EXTRAIT SOURCE:
Quel message a voulu défendre Julian Assange en prenant pour la première fois la parole en public, en France ?

Kristinn Hrafnsson

Ce rapport et le fait que Julian Assange ait été reconnu comme prisonnier politique par l’Assemblée plénière s’avèrent primordiaux. C’est une étape fondamentale pour la protection des journalistes. La résolution a pu dévoiler les persécutions subies sur la base de motifs politiques par Julian Assange au Royaume-Uni. Il a été poursuivi pour son travail journalistique et ses révélations sur les crimes de guerre commis par les armées américaine et britannique en Irak ou en Afghanistan.

Son cas et le plaider-coupable nécessaire à sa libérationcréent un précédent très dangereux pour les rédacteurs, reporters, journalistes d’investigation, éditeurs dans le monde entier. Face à ce danger, le signal envoyé par le Conseil de l’Europe s’avère très important pour tous les États. Car il s’agit d’une institution qui incarne une forme de conscience et de vigie face aux dérives antidémocratiques des nations et aux attaques contre les droits de l’homme. Il s’agit de défendre le droit à la liberté d’expression, sans ingérence. C’est pour cette raison que Julian Assange a souhaité entreprendre ce voyage éprouvant vers l’Europe.

Depuis cette résolution adoptée le 2 octobre, les autorités britanniques ont-elles réagi ?

Stella Assange : Le gouvernement n’a rien fait. Il entend étouffer l’affaire, comme seul un coupable le ferait en faisant obstruction au rapport indépendant du Conseil de l’Europe. Son Assemblée parlementaire, dont le Royaume-Uni est membre, a réclamé que les autorités britanniques procèdent à un examen « en vue d’établir s’il (Assange) a été exposé à la torture ou à des peines ou traitements inhumains ou dégradants, conformément à leurs obligations internationales ».

Aucune enquête n’a été lancée et aucune réaction n’a été exprimée. D’ailleurs, nous savons que le Crown Prosecution Service, qui est chargé des poursuites judiciaires, a fait disparaître des documents clés relatifs à l’emprisonnement de Julian, et a refusé de fournir des informations au tribunal, qui pourraient faire la lumière sur l’aspect politique de la persécution de Julian au Royaume-Uni.

Malgré le plaider-coupable qui a clos l’affaire judiciaire avec les États-Unis, Julian Assange est-il prêt à poursuivre la lutte pour éviter que d’autres affaires, d’autres cas se répètent afin de contraindre la liberté de la presse ?

EXERCICE ÉCRIT A:
Répondez aux questions suivantes à partir de l'extrait :
(i) À quelle date la résolution a-t-elle été adoptée ?
(ii) Quel organisme est chargé des poursuites judiciaires, selon Stella Assange ?
(iii) Dans quels pays ont été commis les crimes de guerre révélés, d'après Kristinn Hrafnsson ?
EXERCICE ÉCRIT B:
Réécrivez le passage de l'extrait qui s'ouvre sur « Malgré le plaider-coupable » et s'achève sur « de la presse ? », en remplaçant « la lutte » par « le combat ».

LISTE FOURNIE:
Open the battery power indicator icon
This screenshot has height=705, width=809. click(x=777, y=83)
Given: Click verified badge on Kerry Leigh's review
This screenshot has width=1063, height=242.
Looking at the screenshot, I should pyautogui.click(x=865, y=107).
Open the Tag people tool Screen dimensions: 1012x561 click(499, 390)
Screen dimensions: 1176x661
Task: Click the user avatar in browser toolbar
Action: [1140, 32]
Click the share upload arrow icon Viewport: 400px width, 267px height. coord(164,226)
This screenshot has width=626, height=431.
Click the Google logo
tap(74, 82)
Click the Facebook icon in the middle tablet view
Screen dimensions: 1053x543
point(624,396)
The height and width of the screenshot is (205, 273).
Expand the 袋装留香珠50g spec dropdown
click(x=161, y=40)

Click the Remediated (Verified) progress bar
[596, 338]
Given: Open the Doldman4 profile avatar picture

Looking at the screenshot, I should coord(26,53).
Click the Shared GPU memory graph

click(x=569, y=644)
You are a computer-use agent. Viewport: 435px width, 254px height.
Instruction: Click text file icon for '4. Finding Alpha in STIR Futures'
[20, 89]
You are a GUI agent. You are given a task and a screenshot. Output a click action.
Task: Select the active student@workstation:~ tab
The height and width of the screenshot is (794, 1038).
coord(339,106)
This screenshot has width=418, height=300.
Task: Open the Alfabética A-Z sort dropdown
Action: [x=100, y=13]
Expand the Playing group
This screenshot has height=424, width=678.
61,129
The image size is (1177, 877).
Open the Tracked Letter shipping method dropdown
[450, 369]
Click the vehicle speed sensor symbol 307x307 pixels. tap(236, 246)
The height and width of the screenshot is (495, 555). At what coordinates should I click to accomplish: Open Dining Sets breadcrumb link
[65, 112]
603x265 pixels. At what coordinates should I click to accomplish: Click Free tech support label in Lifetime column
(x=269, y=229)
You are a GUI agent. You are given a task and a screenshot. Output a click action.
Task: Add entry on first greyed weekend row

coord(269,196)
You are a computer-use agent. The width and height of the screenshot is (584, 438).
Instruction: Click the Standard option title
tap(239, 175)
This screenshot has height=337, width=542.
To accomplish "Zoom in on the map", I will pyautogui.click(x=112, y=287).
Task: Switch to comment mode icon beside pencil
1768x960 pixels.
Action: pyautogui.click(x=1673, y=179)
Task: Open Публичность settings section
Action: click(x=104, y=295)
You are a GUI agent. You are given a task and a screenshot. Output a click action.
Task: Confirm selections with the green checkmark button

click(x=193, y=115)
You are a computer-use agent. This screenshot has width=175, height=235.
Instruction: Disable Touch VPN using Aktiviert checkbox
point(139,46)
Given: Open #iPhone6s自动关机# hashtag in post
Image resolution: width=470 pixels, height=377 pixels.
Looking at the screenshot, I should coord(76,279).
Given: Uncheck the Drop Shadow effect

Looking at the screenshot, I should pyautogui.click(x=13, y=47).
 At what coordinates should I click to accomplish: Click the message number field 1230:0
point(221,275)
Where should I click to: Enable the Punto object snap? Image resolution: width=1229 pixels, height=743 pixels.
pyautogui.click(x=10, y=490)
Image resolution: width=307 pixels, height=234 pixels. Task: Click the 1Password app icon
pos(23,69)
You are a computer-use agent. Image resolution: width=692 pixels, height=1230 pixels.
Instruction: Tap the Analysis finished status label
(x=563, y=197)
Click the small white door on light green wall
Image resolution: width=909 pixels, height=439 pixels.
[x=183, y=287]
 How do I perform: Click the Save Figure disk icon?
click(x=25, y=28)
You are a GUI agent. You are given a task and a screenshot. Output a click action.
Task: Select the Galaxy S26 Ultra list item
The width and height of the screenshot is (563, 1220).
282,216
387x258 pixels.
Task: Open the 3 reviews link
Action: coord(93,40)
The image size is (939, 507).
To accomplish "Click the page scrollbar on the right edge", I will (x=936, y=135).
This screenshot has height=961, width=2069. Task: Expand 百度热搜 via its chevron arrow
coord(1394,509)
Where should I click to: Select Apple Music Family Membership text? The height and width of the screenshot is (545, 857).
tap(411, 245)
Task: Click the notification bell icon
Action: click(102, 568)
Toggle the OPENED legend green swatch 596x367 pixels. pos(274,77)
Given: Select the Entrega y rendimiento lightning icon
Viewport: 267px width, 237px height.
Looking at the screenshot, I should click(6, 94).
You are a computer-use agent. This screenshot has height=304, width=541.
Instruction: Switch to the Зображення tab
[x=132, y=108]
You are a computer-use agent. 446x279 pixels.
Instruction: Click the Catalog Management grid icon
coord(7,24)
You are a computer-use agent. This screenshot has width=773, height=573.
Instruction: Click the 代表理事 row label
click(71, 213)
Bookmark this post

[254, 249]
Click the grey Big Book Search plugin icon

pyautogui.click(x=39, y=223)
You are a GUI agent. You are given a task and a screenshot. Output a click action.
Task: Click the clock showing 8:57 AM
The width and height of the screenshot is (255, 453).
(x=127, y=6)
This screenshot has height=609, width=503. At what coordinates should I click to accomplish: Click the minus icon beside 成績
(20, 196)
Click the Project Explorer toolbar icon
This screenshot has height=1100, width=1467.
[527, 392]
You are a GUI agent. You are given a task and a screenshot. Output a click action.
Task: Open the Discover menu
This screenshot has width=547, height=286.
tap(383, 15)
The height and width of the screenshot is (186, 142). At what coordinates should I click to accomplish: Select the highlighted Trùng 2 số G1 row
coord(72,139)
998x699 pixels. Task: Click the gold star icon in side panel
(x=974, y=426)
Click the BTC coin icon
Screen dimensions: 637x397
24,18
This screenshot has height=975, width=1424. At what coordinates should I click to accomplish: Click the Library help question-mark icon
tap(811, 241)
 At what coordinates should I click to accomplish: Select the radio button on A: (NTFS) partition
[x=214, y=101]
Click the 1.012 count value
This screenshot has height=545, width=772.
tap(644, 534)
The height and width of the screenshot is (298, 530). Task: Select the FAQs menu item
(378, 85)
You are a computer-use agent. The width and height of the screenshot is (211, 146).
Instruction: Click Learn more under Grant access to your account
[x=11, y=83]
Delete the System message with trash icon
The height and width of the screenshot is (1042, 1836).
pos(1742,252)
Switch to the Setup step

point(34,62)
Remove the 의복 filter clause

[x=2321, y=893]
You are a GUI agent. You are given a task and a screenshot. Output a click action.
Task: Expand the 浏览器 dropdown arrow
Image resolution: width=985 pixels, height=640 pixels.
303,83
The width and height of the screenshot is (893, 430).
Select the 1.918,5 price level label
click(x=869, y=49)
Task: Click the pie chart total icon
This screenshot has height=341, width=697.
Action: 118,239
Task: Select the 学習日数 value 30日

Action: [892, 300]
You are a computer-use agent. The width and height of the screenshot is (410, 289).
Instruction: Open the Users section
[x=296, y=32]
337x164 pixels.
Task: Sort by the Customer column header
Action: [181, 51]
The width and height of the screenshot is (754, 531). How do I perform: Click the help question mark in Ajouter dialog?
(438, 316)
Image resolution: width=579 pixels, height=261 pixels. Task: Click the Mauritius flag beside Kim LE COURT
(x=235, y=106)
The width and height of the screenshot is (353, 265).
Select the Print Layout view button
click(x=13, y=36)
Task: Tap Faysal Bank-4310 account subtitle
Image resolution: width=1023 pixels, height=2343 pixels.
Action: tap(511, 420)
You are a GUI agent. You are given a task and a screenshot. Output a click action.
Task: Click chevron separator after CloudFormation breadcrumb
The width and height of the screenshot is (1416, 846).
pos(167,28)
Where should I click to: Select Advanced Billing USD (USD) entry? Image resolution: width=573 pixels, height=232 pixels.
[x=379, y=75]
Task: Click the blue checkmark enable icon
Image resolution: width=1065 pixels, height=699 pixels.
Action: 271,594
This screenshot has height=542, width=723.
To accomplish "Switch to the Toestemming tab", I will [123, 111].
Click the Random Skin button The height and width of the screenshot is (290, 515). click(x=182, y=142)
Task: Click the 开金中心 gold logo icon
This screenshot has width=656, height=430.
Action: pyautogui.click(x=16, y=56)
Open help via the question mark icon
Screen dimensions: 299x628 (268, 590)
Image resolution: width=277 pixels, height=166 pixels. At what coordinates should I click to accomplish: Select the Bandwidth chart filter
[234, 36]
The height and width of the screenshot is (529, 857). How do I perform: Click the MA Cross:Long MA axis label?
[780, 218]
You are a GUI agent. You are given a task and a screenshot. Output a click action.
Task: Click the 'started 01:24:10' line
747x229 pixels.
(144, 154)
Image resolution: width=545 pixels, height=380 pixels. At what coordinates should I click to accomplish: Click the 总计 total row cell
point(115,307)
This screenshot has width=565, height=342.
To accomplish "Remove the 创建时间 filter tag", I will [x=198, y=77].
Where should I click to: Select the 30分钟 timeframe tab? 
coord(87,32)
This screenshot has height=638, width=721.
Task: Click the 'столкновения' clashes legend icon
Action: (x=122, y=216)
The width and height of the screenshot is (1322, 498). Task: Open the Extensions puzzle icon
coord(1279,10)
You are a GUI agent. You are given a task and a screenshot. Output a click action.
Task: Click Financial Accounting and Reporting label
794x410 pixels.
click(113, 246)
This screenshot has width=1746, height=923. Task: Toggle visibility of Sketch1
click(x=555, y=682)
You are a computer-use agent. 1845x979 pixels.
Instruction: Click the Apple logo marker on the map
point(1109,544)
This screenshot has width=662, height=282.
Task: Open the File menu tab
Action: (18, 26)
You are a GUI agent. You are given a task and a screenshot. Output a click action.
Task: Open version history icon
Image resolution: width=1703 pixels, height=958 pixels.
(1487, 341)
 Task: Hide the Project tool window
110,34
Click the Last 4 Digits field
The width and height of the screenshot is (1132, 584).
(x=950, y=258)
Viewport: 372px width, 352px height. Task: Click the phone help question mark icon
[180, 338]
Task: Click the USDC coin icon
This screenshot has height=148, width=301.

RÉPONSE RÉDIGÉE A:
(i) Le 2 octobre.
(ii) Le Crown Prosecution Service.
(iii) En Irak ou en Afghanistan.

RÉPONSE RÉDIGÉE B:
Malgré le plaider-coupable qui a clos l’affaire judiciaire avec les États-Unis, Julian Assange est-il prêt à poursuivre le combat pour éviter que d’autres affaires, d’autres cas se répètent afin de contraindre la liberté de la presse ?